▶ Action item
If a line of the listing contains the string "computer", return that line.

▶ Listed entries
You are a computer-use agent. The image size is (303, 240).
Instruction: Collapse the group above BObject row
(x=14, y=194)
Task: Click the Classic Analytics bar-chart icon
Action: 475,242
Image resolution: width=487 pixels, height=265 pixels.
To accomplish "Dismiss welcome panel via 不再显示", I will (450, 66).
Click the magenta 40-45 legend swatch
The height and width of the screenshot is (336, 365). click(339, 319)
==
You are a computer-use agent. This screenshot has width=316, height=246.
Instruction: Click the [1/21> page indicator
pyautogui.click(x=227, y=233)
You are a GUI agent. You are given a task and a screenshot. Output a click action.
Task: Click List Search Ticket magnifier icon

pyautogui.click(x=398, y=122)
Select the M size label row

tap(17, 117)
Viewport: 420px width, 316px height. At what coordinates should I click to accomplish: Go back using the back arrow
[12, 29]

▶ Output of the task
You are a computer-use agent. The image size is (303, 240).
You are a computer-use agent. This screenshot has width=316, height=246.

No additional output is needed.